Junk Internets Ads as Witchcraft?

As I surf the web here and there I run into all kinds of pop up and banner ads.  Most are harmless enough,  a few are distasteful and quickly passed by.  But I have run across one species of the critters that had me a bit puzzled.

Quite a number of them seem to be offering to reveal some sort of secret described as "one weird old trick".

This trick seems to be both versatile and malleable, able to solve the woes of obesity, stretch marks and bankrupcy. 

It is the recurring phrase "weird old" that got my attention.  It is almost as if some internet mogul had purchased the copyright on it or something.

The word weird derives from the Old English word wyrd, meaning fate or destiny.  It wanders about a bit linguistically, becoming the verb werden in German, meaning to become; also perhaps mutating into the word versus.

But it is the Old Norse version that concerns us here.  In that Germanic variant we find "uror" who was one of the Three Norns.  These were the Fates, three ugly old crones who forsaw, or perhaps steered, the destiny of men.

They turn up in Macbeth, Shakespeare's "Scottish Play" as the Weird Sisters.  Although in the "first folio" they are named the Weyward Sisters-either a witty play on related words by old Will, or more likely his post facto compilers working from corrupted texts.  In any case it certainly reinforces the sense of the Sisters being out of our usual existance.

Shakespeare was a great borrower, had to be with short deadlines.  He likely lifted the Weird Sisters directly from Holinsheds 1587 history of Britain in which Banquo encounters  "three women in strange and wild apparell, resembling creatures of elder world".  Holinshed equated them with the Weird Sisters.

The notion of three women determining the fate of man goes back farther of course, all the way to the Greek legend of the Moirae who spun, wove, then cut off the fabric which represented a man's life.

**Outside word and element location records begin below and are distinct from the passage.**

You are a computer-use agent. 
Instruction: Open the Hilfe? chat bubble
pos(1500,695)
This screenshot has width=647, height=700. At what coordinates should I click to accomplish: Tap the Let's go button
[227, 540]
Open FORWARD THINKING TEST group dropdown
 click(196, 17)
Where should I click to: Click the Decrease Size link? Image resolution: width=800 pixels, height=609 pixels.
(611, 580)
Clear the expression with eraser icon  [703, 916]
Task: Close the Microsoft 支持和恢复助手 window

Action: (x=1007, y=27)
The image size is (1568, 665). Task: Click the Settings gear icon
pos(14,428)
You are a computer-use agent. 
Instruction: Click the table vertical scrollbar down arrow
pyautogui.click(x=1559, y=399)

In general the pervasive legends of a trio of prophetesses or witches allow them some latitude as to appearance.  Llloyd Alexander's delightful modern retelling in the Chronicles of Prydain has always pleased me.  But in their customary form the Weird Sisters do look like something you would find in an ad for wrinkle and obesity nostrums.

Just as the "before" picture.
The Weird Sisters by Henry Fuseli
Oh, well I guess this is the real explanation, and it sounds as if the Feds are already pressuring the scamsters to move on to some other flim-flam.